「ラプンツェル」

フランク・カドガン・クーパー

1908年制作 個人蔵

 

 

 

一目見てこの女性が誰だかわかりますね。

    そう、彼女は、”ラプンツェル”。世界各地で愛された物語に出てくるヒロインです。

    魔女によって高い塔に幽閉された彼女は、窓からその長い髪を垂らして王子が上ってくるのを待ちます。

    画面はあまりにも有名なその場面を描いたものです。

    まず目を引くのはやはり物語のメインの髪でしょう。

    画面いっぱいに広がったその髪は、ヤギの毛ような質感をもって広がり、波打っています。

    黄金の滝の滝のようではありませんか。

    画面右下に垂れ下がる彼女の髪は結わえられ、まるで何かの生き物のように、今にも動き出しそうです。

    ラプンツェルは豪奢な絹の衣服をまとっていますが、肩や首筋を露にするほど、はだけさせています。

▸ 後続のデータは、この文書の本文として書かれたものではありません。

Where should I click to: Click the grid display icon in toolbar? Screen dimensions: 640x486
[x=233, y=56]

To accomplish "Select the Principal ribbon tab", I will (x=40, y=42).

    おとぎ話のヒロインとは思えないほど、エロティックで甘美的です。

    そのまとっている衣服のすばらしさにはまた驚きます。

    蓮の花の形をした幾何学的な模様が美しく整備されて描かれ、そしてそこに目にも鮮やかな緋色と、髪と同じ黄金色が塗りこめられています。

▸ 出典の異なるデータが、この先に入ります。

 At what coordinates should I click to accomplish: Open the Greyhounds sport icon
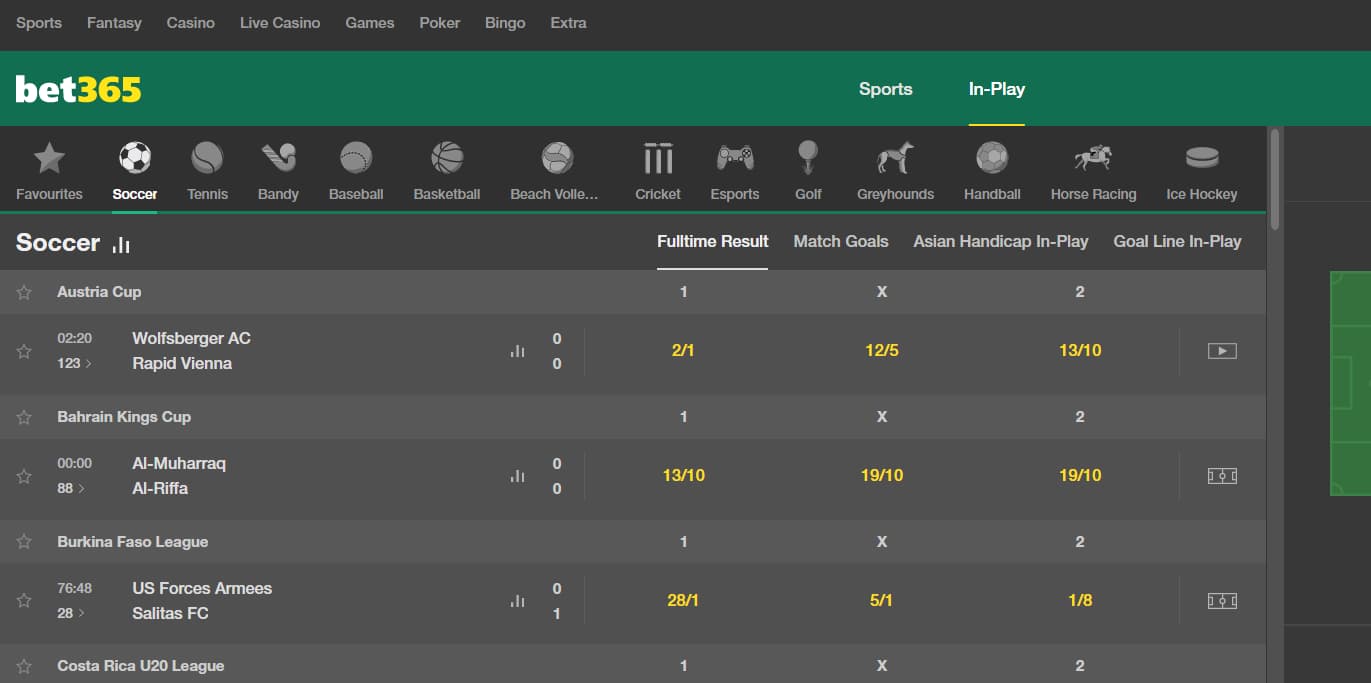[x=895, y=158]
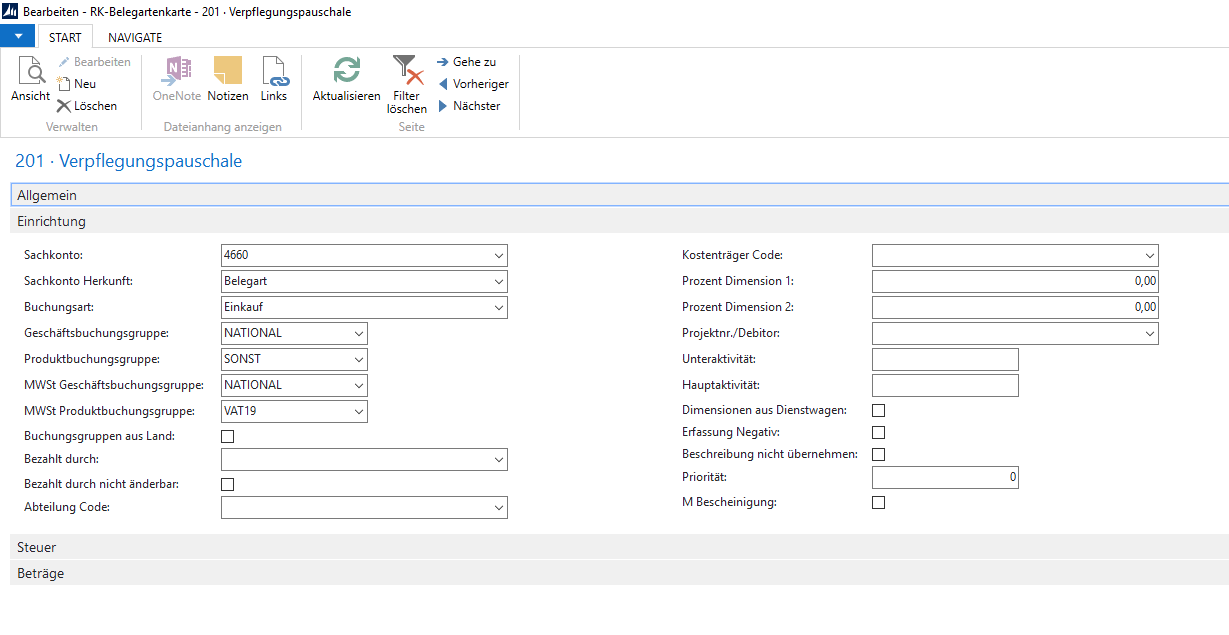Go to Vorheriger record arrow
This screenshot has height=635, width=1229.
pos(443,84)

    ここが豊かな布地を好んで描くクーパーの才が最も発揮されている部分です。

    そして、ラプンツェルの表情をご覧ください。

    なんという恍惚とした表情をしているのでしょうか。

    ほとんど閉じられた瞳、半ば開いた唇からは、色情が発せられているかのように感じ、妖美的な雰囲気が立ち込めています。

    画面に描かれたラプンツェルは、魔女にとらわれた可憐な娘というよりも、男性をその魔力で破滅させる魔女メディアを連想させます。

    実は彼女自身が魔女だったのかもしれませんね。